Pontificava a respeito de assuntos diversos e mesmo sobre aqueles com os quais
entrava em contato pela primeira vez.
- Eu
penso que... - era assim que iniciava suas perorações.
Havia,
no entanto, algo de peculiar nas verdades enunciadas por Alkmerd: partiam
sempre das mesmas premissas e chegavam sempre às mesmas conclusões. Tal
monotonia argumentativa era compensada, diziam seus admiradores, pela
habilidade em colocar entre premissas e conclusão um reluzente sanduíche
dialético. Assim:
-
Sabemos que... - o que significava: eu sei que - em última análise esta
questão se resume à estrutura subjacente. E qual é? A de sempre, como já
demonstrei. - E concluía: - Como vimos, salvo opiniões de energúmenos, esta
questão fica explicada pela estrutura subjacente já referida.
Estivesse
em questão a quadratura do círculo, o melhor pintor impressionista, a
matemática moderna, o jornalismo contemporâneo, as mais desenfreadas posições
sexuais, a mata Atlântica ou os destinos da humanidade, Alkmerd partia e
chegava ao mesmo lugar, mergulhado na verdade absoluta.
Com o
tempo, o número de seus admiradores só fez crescer e de todas as regiões do
Egito e demais terras conhecidas vinham caravanas de discípulos para ouvi-lo.
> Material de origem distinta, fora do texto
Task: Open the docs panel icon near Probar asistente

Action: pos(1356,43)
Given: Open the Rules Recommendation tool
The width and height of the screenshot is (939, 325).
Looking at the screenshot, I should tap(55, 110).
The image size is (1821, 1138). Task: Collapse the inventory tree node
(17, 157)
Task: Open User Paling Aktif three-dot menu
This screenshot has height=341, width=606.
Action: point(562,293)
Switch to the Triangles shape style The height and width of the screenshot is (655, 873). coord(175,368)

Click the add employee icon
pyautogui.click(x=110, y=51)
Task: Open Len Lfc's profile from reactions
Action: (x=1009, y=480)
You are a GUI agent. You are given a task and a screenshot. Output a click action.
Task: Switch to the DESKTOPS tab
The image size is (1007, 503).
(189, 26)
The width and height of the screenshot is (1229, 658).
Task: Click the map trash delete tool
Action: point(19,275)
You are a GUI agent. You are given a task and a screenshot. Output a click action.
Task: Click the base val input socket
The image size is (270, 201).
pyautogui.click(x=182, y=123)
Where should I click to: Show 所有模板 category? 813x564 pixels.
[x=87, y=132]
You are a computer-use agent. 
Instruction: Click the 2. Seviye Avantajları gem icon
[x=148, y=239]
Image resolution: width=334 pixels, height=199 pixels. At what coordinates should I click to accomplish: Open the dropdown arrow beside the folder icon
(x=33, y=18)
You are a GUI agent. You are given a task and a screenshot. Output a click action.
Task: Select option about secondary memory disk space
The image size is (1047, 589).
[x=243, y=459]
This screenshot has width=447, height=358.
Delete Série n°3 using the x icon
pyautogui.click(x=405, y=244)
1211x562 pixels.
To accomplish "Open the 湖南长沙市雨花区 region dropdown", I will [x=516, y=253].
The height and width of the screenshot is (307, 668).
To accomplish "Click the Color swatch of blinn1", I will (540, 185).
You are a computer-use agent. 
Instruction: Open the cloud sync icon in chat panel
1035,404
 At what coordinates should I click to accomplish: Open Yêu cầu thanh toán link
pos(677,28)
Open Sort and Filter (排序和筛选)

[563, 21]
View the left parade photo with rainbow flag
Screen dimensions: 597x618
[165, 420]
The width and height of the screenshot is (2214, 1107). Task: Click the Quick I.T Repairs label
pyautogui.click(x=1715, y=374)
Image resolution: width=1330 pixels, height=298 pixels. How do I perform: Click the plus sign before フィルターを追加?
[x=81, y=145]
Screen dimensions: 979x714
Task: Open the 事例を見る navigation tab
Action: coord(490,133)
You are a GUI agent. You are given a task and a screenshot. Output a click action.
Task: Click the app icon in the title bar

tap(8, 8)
O
que criou problemas religiosos. Mesmo não incentivando à desobediência, - já
que a religião está estruturalmente determinada etc. etc., donde se conclui que
etc. etc. - seus ouvintes acabavam sem tempo para a fé, pois Alkmerd falava
horas seguidas, dependendo da relevância do tema e das estações do ano.
Tamanha
foi a deserção de fiéis, que um dia o próprio Deus, que na época se chamava Rá,
veio ouvi-lo. Deus sentou-se numa cadeirinha de palha e Alkmerd continuou
falando com a mesma serenidade, como se nada de excepcional estivesse
acontecendo. Ao final, Deus solicitou para estar reservadamente com ele – ou
Ele, como preferia.
A
entrevista foi concedida, mas antes Alkmerd impôs uma espera de mais de três
horas. Humilde e paciente, Deus aproveitou para conversar com seus vizinhos de
fila: uma senhora com unha encravada e um empresário endividado. Ao final da
noite, foi atendido.
- O
que o senhor deseja? perguntou Alkmerd, usando senhor com inicial minúscula.
- Eu,
desde sempre, e isso faz tempo... – disse Deus com refinado humor, o que
escapou a Alkmerd -, me torturo com algumas questões, digamos, metafísicas ou
meta-mim-mesmo. Por exemplo: por que criei o mundo? Embora tenha sentido um
impulso irresistível, não entendo porque rompi a solidão em que vivia desde a
mais remota eternidade. E tenho outras dúvidas...
- Por
gentileza, uma pergunta de cada vez. Questão de método – cortou Alkmerd.
-
Entendo, resignou-se Deus, calando-se.
Alkmerd
passou a dissertar. Depois da frase de abertura – eu penso que tudo se resume
etc. - censurou Deus por ter agido de modo irracional, cedendo a um impulso
cuja motivação desconhecia. O irracional perverte os melhores projetos,
declarou. Depois do pito em Deus, fez uma extensa conclusão que, em resumo,
dizia que a estrutura subjacente, em última análise etc. etc.
Deus indagou
se podia fazer outra pergunta. Alkmerd consentiu.
- Há
outra coisa que não entendo. Para que criei o universo e, nele, o homem? Isso
me causa noites de insônia – e minhas noites, falando nisso, também são
eternas...
Alkmerd,
sem entender a piadinha, voltou a censurar o irracionalismo de Deus. Até um
pipoqueiro, disse, sabe por que e para que faz pipoca - e atacou a argumentação
com fôlego renovado. Fez a introdução, desenvolveu, concluiu.
Alguma
coisa, porém, se alterara na expressão de Deus.
- Sábio
Alkmerd Tarphat, o senhor acaba de me dar a mesma resposta para uma pergunta
diferente. Além do mais, tudo lhe parece óbvio. A mesma estrutura subjacente...
- É a
ordem universal das coisas, meu caro!
- Mas
quem lhe disse isso?
- Eu
mesmo.
- E
isso vale para a unha encravada, a economia e a origem do universo?
-
Seguramente.
Foi
quando Deus se levantou, respirou fundo e disse:
-
Ora, senhor Alkmerd, o senhor vá à merda.
Disparada
a frase, Deus voltou aos céus, onde continuou todo-poderoso e com a consciência
tranquila.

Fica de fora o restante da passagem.